中国、タイ、フィリピン、韓国などのお国自慢料理がテーブルに並んだ。いつもの年の瀬の恒例行事。津南町公民館の「ことばのキャッチボール」忘年会。でも、なんだか雰囲気が違う、と津南中等校5学年の長男を持つマリリンさんは感じた。
「みなさん、しおどき、という言葉が日本にはあります。20年間、皆さんと楽しい時間を過ごしてきましたが、私はもう年です。この12月末で、私の役目を終わりにしようと思います」。日本語の先生で、親代わりで、なんでも相談できる山下克利先生の言葉を、みんながきょとんとして聞いたが、じわーっと涙が流れてきた。
何も身寄りもなく、日本語もほとんど分からず、結婚で津南の住人になり、二人目の子を生み、初めてキャッチボールの存在を知った韓国からの由来さん。「まだ元気なのに。ずっとくればいいのに…」、それだけ言うと、涙があふれ、とまらなくなった。
なんでも話せた、なんでも相談できた。子のこと、
夫のこと、姑のこと、学校のこと…。とても人には言えないことでも、「山下先生だから話せたんだよ」。また涙があふれた。
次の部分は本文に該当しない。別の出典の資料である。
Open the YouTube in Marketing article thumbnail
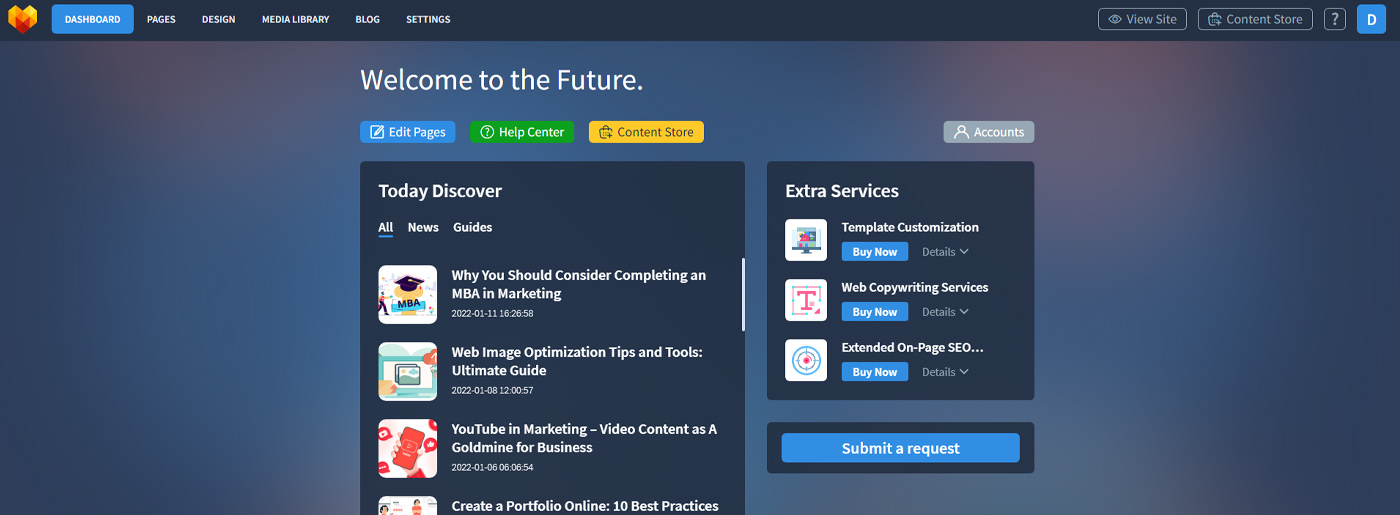This screenshot has width=1400, height=515. coord(408,448)
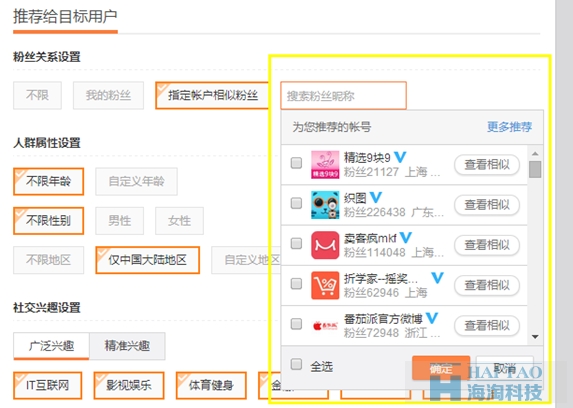This screenshot has height=408, width=573.
Task: Select the 我的粉丝 option
Action: [x=108, y=95]
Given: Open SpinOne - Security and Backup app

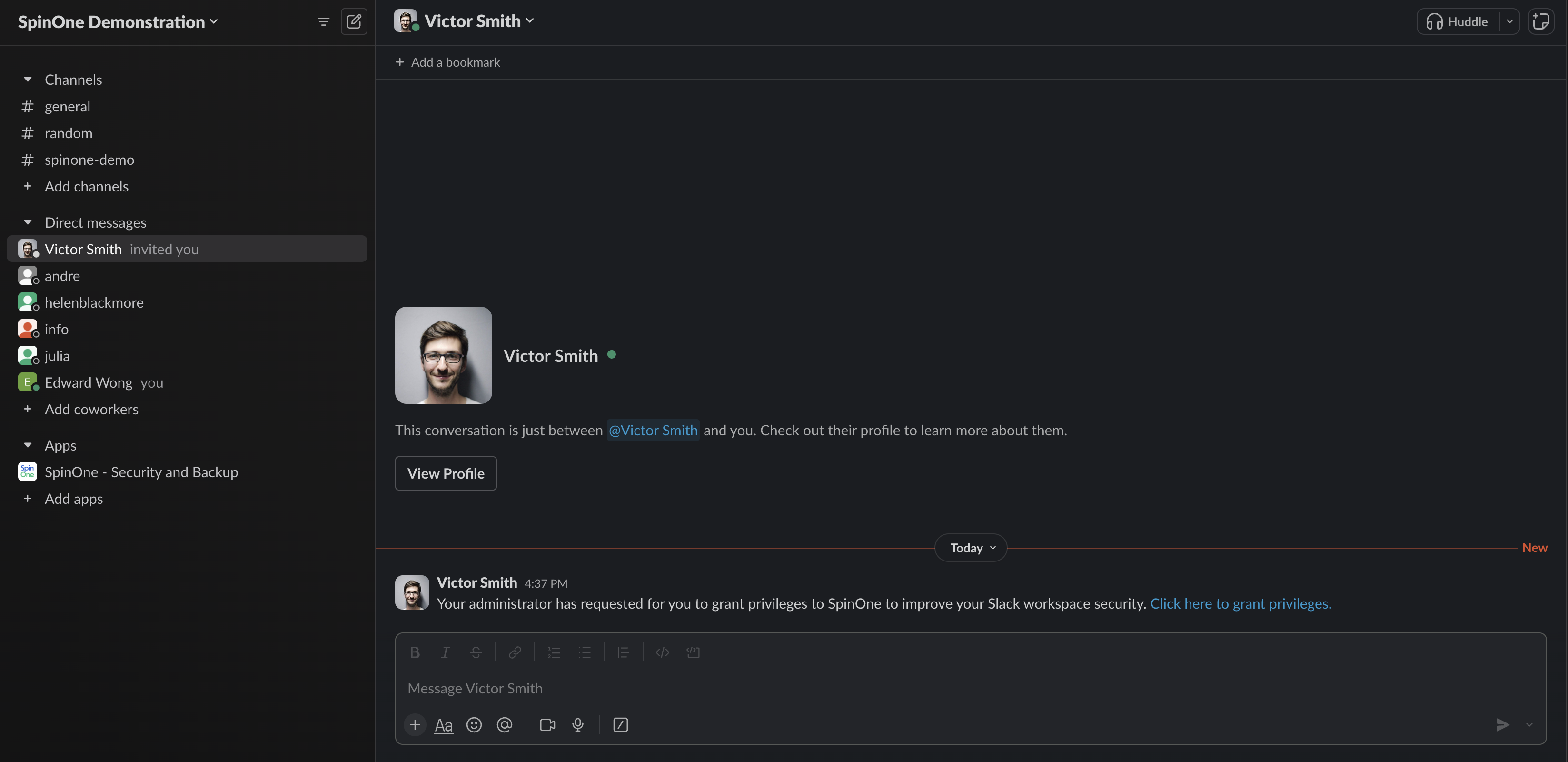Looking at the screenshot, I should (x=140, y=472).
じーと聞いていた山下先生。こらえられなくなった。メガネ越しの目は、涙であふれた。「だから今日は、…」言葉が続かない。
「辛い時の涙は、赤い色をしている。血涙(けつるい)という。涙を流したあとは、さわやかである。私の頬っぺたにも涙が流れた。この20年間、私が教えたのではなく、私の方が教えられた。これは私、山下の財産です」。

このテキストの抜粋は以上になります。